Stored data

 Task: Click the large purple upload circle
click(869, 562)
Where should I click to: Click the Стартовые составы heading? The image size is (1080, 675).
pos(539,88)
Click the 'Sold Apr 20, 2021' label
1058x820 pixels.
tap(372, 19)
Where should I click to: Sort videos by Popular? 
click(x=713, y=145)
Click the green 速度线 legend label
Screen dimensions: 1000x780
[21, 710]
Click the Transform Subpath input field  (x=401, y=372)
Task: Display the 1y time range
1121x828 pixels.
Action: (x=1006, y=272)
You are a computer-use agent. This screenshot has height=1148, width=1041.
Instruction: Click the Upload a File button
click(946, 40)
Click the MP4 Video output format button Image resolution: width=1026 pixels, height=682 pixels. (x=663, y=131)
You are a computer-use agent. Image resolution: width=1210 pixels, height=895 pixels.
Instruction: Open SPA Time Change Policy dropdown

> [AIM OF THE EXERCISE] In full and without error, retype the entries above.

> [EXERCISE RESPONSE]
 Task: Click the large purple upload circle
click(869, 562)
Where should I click to: Click the Стартовые составы heading? The image size is (1080, 675).
pos(539,88)
Click the 'Sold Apr 20, 2021' label
1058x820 pixels.
tap(372, 19)
Where should I click to: Sort videos by Popular? 
click(x=713, y=145)
Click the green 速度线 legend label
Screen dimensions: 1000x780
[21, 710]
Click the Transform Subpath input field  (x=401, y=372)
Task: Display the 1y time range
1121x828 pixels.
Action: (x=1006, y=272)
You are a computer-use agent. This screenshot has height=1148, width=1041.
Instruction: Click the Upload a File button
click(946, 40)
Click the MP4 Video output format button Image resolution: width=1026 pixels, height=682 pixels. (x=663, y=131)
You are a computer-use agent. Image resolution: width=1210 pixels, height=895 pixels.
Instruction: Open SPA Time Change Policy dropdown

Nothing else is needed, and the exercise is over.